■ STATED TASK ■
In the records below, substitute "Directive:" for every "Instruction:" and leave everything else unchanged.

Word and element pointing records
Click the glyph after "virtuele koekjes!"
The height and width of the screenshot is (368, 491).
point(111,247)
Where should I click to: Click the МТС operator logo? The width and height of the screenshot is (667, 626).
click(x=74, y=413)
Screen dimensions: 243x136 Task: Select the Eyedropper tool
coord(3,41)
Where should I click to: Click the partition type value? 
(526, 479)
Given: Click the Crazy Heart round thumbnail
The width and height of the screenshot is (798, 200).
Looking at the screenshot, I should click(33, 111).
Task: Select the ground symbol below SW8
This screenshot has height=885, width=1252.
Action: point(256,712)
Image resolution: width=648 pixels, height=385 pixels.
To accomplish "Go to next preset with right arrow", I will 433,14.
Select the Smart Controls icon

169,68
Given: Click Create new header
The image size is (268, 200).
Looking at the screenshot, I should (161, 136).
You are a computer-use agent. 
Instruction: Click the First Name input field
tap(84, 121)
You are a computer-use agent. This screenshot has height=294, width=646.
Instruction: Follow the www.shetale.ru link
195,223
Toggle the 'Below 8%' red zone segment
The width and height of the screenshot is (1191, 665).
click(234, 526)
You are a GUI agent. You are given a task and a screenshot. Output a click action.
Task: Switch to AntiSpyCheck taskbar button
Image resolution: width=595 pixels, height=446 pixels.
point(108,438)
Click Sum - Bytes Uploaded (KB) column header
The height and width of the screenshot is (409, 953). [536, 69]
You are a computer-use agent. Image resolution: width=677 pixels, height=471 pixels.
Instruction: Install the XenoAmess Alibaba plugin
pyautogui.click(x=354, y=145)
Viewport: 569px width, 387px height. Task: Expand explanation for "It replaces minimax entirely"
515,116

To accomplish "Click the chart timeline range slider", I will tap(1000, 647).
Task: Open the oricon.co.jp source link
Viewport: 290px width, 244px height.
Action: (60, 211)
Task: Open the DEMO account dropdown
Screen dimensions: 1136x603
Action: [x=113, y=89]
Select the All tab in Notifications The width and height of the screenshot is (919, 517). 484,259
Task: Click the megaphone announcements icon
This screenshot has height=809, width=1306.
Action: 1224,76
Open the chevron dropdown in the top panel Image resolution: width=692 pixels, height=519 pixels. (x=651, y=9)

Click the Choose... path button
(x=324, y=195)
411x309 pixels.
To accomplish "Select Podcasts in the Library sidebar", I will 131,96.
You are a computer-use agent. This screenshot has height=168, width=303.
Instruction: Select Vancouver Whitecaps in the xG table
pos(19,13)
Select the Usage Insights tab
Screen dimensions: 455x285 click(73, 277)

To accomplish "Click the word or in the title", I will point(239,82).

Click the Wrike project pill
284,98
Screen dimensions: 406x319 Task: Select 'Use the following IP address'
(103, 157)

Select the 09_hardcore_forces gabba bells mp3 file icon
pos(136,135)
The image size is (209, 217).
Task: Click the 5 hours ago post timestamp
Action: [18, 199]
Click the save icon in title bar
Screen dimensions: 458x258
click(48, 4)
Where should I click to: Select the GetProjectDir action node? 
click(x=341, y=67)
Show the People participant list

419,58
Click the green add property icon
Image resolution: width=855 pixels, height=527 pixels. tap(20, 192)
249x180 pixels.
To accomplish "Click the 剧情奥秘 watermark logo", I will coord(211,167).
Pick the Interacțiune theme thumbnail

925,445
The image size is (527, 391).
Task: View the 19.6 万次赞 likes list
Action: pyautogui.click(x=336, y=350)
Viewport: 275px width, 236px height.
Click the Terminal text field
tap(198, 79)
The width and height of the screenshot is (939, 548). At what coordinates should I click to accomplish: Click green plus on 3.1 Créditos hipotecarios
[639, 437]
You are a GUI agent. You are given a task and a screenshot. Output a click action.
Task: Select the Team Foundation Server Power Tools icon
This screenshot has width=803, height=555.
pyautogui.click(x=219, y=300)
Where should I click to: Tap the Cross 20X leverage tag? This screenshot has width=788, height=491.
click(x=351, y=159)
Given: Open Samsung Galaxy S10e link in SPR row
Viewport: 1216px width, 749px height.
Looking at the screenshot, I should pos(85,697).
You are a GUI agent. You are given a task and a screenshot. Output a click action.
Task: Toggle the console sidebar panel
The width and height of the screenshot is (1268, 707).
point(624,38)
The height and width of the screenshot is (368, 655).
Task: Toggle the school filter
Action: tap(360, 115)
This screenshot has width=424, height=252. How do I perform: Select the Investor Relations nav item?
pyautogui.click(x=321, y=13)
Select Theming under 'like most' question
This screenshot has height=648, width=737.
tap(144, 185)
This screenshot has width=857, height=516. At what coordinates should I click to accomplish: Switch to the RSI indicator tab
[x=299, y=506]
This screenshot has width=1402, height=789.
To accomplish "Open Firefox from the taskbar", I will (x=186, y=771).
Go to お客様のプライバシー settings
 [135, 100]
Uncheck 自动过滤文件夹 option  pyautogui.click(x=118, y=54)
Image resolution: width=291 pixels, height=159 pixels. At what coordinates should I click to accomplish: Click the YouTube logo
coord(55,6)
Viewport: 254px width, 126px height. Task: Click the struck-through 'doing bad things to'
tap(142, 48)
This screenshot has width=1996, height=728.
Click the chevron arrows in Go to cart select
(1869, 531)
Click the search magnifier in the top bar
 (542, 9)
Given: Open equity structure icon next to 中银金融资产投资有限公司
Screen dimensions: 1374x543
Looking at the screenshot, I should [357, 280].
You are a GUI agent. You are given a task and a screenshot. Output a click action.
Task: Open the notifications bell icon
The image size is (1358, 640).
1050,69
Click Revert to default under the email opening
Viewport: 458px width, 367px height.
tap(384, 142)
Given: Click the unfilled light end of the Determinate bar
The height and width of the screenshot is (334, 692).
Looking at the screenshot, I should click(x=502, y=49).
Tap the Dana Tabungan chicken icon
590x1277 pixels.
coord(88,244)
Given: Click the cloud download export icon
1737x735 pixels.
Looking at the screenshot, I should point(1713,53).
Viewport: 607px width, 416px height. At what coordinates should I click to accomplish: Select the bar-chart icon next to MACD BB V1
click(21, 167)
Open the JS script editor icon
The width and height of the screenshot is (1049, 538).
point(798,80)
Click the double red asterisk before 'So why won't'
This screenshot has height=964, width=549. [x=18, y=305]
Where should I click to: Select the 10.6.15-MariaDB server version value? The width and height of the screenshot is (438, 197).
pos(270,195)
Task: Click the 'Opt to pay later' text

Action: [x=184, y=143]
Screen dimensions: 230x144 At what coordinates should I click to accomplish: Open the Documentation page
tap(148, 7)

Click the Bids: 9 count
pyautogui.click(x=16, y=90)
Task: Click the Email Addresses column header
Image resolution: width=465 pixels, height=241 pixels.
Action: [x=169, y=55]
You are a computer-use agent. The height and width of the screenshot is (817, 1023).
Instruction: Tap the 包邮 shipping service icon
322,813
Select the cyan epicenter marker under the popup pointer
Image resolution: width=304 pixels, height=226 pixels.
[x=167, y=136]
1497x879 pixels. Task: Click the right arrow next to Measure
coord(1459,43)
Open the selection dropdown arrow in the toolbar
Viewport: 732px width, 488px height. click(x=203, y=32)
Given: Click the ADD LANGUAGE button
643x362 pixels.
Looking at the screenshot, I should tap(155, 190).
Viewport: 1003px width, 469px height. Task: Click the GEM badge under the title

■ PROBLEM SOLUTION ■
Click the glyph after "virtuele koekjes!"
The height and width of the screenshot is (368, 491).
point(111,247)
Where should I click to: Click the МТС operator logo? The width and height of the screenshot is (667, 626).
click(x=74, y=413)
Screen dimensions: 243x136 Task: Select the Eyedropper tool
coord(3,41)
Where should I click to: Click the partition type value? 
(526, 479)
Given: Click the Crazy Heart round thumbnail
The width and height of the screenshot is (798, 200).
Looking at the screenshot, I should click(33, 111).
Task: Select the ground symbol below SW8
This screenshot has height=885, width=1252.
Action: point(256,712)
Image resolution: width=648 pixels, height=385 pixels.
To accomplish "Go to next preset with right arrow", I will 433,14.
Select the Smart Controls icon

169,68
Given: Click Create new header
The image size is (268, 200).
Looking at the screenshot, I should (161, 136).
You are a computer-use agent. 
Directive: Click the First Name input field
tap(84, 121)
You are a computer-use agent. This screenshot has height=294, width=646.
Directive: Follow the www.shetale.ru link
195,223
Toggle the 'Below 8%' red zone segment
The width and height of the screenshot is (1191, 665).
click(234, 526)
You are a GUI agent. You are given a task and a screenshot. Output a click action.
Task: Switch to AntiSpyCheck taskbar button
Image resolution: width=595 pixels, height=446 pixels.
point(108,438)
Click Sum - Bytes Uploaded (KB) column header
The height and width of the screenshot is (409, 953). [536, 69]
You are a computer-use agent. Image resolution: width=677 pixels, height=471 pixels.
Directive: Install the XenoAmess Alibaba plugin
pyautogui.click(x=354, y=145)
Viewport: 569px width, 387px height. Task: Expand explanation for "It replaces minimax entirely"
515,116

To accomplish "Click the chart timeline range slider", I will tap(1000, 647).
Task: Open the oricon.co.jp source link
Viewport: 290px width, 244px height.
Action: (60, 211)
Task: Open the DEMO account dropdown
Screen dimensions: 1136x603
Action: [x=113, y=89]
Select the All tab in Notifications The width and height of the screenshot is (919, 517). 484,259
Task: Click the megaphone announcements icon
This screenshot has height=809, width=1306.
Action: 1224,76
Open the chevron dropdown in the top panel Image resolution: width=692 pixels, height=519 pixels. (x=651, y=9)

Click the Choose... path button
(x=324, y=195)
411x309 pixels.
To accomplish "Select Podcasts in the Library sidebar", I will 131,96.
You are a computer-use agent. This screenshot has height=168, width=303.
Directive: Select Vancouver Whitecaps in the xG table
pos(19,13)
Select the Usage Insights tab
Screen dimensions: 455x285 click(73, 277)

To accomplish "Click the word or in the title", I will point(239,82).

Click the Wrike project pill
284,98
Screen dimensions: 406x319 Task: Select 'Use the following IP address'
(103, 157)

Select the 09_hardcore_forces gabba bells mp3 file icon
pos(136,135)
The image size is (209, 217).
Task: Click the 5 hours ago post timestamp
Action: [18, 199]
Click the save icon in title bar
Screen dimensions: 458x258
click(48, 4)
Where should I click to: Select the GetProjectDir action node? 
click(x=341, y=67)
Show the People participant list

419,58
Click the green add property icon
Image resolution: width=855 pixels, height=527 pixels. tap(20, 192)
249x180 pixels.
To accomplish "Click the 剧情奥秘 watermark logo", I will coord(211,167).
Pick the Interacțiune theme thumbnail

925,445
The image size is (527, 391).
Task: View the 19.6 万次赞 likes list
Action: pyautogui.click(x=336, y=350)
Viewport: 275px width, 236px height.
Click the Terminal text field
tap(198, 79)
The width and height of the screenshot is (939, 548). At what coordinates should I click to accomplish: Click green plus on 3.1 Créditos hipotecarios
[639, 437]
You are a GUI agent. You are given a task and a screenshot. Output a click action.
Task: Select the Team Foundation Server Power Tools icon
This screenshot has width=803, height=555.
pyautogui.click(x=219, y=300)
Where should I click to: Tap the Cross 20X leverage tag? This screenshot has width=788, height=491.
click(x=351, y=159)
Given: Open Samsung Galaxy S10e link in SPR row
Viewport: 1216px width, 749px height.
Looking at the screenshot, I should pos(85,697).
You are a GUI agent. You are given a task and a screenshot. Output a click action.
Task: Toggle the console sidebar panel
The width and height of the screenshot is (1268, 707).
point(624,38)
The height and width of the screenshot is (368, 655).
Task: Toggle the school filter
Action: tap(360, 115)
This screenshot has width=424, height=252. How do I perform: Select the Investor Relations nav item?
pyautogui.click(x=321, y=13)
Select Theming under 'like most' question
This screenshot has height=648, width=737.
tap(144, 185)
This screenshot has width=857, height=516. At what coordinates should I click to accomplish: Switch to the RSI indicator tab
[x=299, y=506]
This screenshot has width=1402, height=789.
To accomplish "Open Firefox from the taskbar", I will (x=186, y=771).
Go to お客様のプライバシー settings
 [135, 100]
Uncheck 自动过滤文件夹 option  pyautogui.click(x=118, y=54)
Image resolution: width=291 pixels, height=159 pixels. At what coordinates should I click to accomplish: Click the YouTube logo
coord(55,6)
Viewport: 254px width, 126px height. Task: Click the struck-through 'doing bad things to'
tap(142, 48)
This screenshot has width=1996, height=728.
Click the chevron arrows in Go to cart select
(1869, 531)
Click the search magnifier in the top bar
 (542, 9)
Given: Open equity structure icon next to 中银金融资产投资有限公司
Screen dimensions: 1374x543
Looking at the screenshot, I should [357, 280].
You are a GUI agent. You are given a task and a screenshot. Output a click action.
Task: Open the notifications bell icon
The image size is (1358, 640).
1050,69
Click Revert to default under the email opening
Viewport: 458px width, 367px height.
tap(384, 142)
Given: Click the unfilled light end of the Determinate bar
The height and width of the screenshot is (334, 692).
Looking at the screenshot, I should click(x=502, y=49).
Tap the Dana Tabungan chicken icon
590x1277 pixels.
coord(88,244)
Given: Click the cloud download export icon
1737x735 pixels.
Looking at the screenshot, I should point(1713,53).
Viewport: 607px width, 416px height. At what coordinates should I click to accomplish: Select the bar-chart icon next to MACD BB V1
click(21, 167)
Open the JS script editor icon
The width and height of the screenshot is (1049, 538).
point(798,80)
Click the double red asterisk before 'So why won't'
This screenshot has height=964, width=549. [x=18, y=305]
Where should I click to: Select the 10.6.15-MariaDB server version value? The width and height of the screenshot is (438, 197).
pos(270,195)
Task: Click the 'Opt to pay later' text

Action: [x=184, y=143]
Screen dimensions: 230x144 At what coordinates should I click to accomplish: Open the Documentation page
tap(148, 7)

Click the Bids: 9 count
pyautogui.click(x=16, y=90)
Task: Click the Email Addresses column header
Image resolution: width=465 pixels, height=241 pixels.
Action: [x=169, y=55]
You are a computer-use agent. The height and width of the screenshot is (817, 1023).
Directive: Tap the 包邮 shipping service icon
322,813
Select the cyan epicenter marker under the popup pointer
Image resolution: width=304 pixels, height=226 pixels.
[x=167, y=136]
1497x879 pixels. Task: Click the right arrow next to Measure
coord(1459,43)
Open the selection dropdown arrow in the toolbar
Viewport: 732px width, 488px height. click(x=203, y=32)
Given: Click the ADD LANGUAGE button
643x362 pixels.
Looking at the screenshot, I should tap(155, 190).
Viewport: 1003px width, 469px height. Task: Click the GEM badge under the title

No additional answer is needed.